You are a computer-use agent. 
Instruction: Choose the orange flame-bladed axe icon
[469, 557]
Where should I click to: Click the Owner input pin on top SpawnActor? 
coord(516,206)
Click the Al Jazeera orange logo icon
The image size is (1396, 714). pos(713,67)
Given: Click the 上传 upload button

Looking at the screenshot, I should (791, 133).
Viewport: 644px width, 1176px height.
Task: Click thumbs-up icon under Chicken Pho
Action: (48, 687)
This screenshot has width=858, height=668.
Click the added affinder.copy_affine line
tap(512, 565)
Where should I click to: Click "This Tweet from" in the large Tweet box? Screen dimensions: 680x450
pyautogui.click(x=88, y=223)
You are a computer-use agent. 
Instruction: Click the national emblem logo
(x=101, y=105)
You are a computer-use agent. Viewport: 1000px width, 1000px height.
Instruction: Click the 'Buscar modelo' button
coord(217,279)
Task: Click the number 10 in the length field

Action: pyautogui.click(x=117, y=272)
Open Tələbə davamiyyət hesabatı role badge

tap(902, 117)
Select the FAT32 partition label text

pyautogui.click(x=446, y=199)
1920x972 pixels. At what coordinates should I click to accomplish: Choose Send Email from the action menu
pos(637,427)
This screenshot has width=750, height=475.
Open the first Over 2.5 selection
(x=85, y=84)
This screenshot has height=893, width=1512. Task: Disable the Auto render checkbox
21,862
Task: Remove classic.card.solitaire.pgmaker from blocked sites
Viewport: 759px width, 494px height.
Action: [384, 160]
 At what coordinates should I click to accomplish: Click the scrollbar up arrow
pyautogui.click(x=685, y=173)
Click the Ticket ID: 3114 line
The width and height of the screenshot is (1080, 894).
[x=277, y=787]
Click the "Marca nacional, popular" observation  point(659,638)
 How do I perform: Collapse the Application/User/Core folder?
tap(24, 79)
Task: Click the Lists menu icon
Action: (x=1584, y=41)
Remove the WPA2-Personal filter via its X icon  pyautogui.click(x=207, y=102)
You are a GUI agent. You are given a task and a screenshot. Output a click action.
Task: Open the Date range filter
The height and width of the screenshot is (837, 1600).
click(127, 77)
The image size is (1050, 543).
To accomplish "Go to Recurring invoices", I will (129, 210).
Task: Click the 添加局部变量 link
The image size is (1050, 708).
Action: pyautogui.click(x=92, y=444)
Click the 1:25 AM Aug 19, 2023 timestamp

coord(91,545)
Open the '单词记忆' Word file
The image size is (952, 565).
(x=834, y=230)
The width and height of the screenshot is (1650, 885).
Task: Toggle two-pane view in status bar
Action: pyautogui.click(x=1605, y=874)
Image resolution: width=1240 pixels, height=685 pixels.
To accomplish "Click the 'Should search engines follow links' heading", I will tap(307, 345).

____________________

YOUR GOAL:
The response has to give back every record verbatim.

RESPONSE TO THIS EXERCISE:
You are a computer-use agent. 
Instruction: Choose the orange flame-bladed axe icon
[469, 557]
Where should I click to: Click the Owner input pin on top SpawnActor? 
coord(516,206)
Click the Al Jazeera orange logo icon
The image size is (1396, 714). pos(713,67)
Given: Click the 上传 upload button

Looking at the screenshot, I should (791, 133).
Viewport: 644px width, 1176px height.
Task: Click thumbs-up icon under Chicken Pho
Action: (48, 687)
This screenshot has width=858, height=668.
Click the added affinder.copy_affine line
tap(512, 565)
Where should I click to: Click "This Tweet from" in the large Tweet box? Screen dimensions: 680x450
pyautogui.click(x=88, y=223)
You are a computer-use agent. 
Instruction: Click the national emblem logo
(x=101, y=105)
You are a computer-use agent. Viewport: 1000px width, 1000px height.
Instruction: Click the 'Buscar modelo' button
coord(217,279)
Task: Click the number 10 in the length field

Action: pyautogui.click(x=117, y=272)
Open Tələbə davamiyyət hesabatı role badge

tap(902, 117)
Select the FAT32 partition label text

pyautogui.click(x=446, y=199)
1920x972 pixels. At what coordinates should I click to accomplish: Choose Send Email from the action menu
pos(637,427)
This screenshot has width=750, height=475.
Open the first Over 2.5 selection
(x=85, y=84)
This screenshot has height=893, width=1512. Task: Disable the Auto render checkbox
21,862
Task: Remove classic.card.solitaire.pgmaker from blocked sites
Viewport: 759px width, 494px height.
Action: [384, 160]
 At what coordinates should I click to accomplish: Click the scrollbar up arrow
pyautogui.click(x=685, y=173)
Click the Ticket ID: 3114 line
The width and height of the screenshot is (1080, 894).
[x=277, y=787]
Click the "Marca nacional, popular" observation  point(659,638)
 How do I perform: Collapse the Application/User/Core folder?
tap(24, 79)
Task: Click the Lists menu icon
Action: (x=1584, y=41)
Remove the WPA2-Personal filter via its X icon  pyautogui.click(x=207, y=102)
You are a GUI agent. You are given a task and a screenshot. Output a click action.
Task: Open the Date range filter
The height and width of the screenshot is (837, 1600).
click(127, 77)
The image size is (1050, 543).
To accomplish "Go to Recurring invoices", I will (129, 210).
Task: Click the 添加局部变量 link
The image size is (1050, 708).
Action: pyautogui.click(x=92, y=444)
Click the 1:25 AM Aug 19, 2023 timestamp

coord(91,545)
Open the '单词记忆' Word file
The image size is (952, 565).
(x=834, y=230)
The width and height of the screenshot is (1650, 885).
Task: Toggle two-pane view in status bar
Action: pyautogui.click(x=1605, y=874)
Image resolution: width=1240 pixels, height=685 pixels.
To accomplish "Click the 'Should search engines follow links' heading", I will tap(307, 345).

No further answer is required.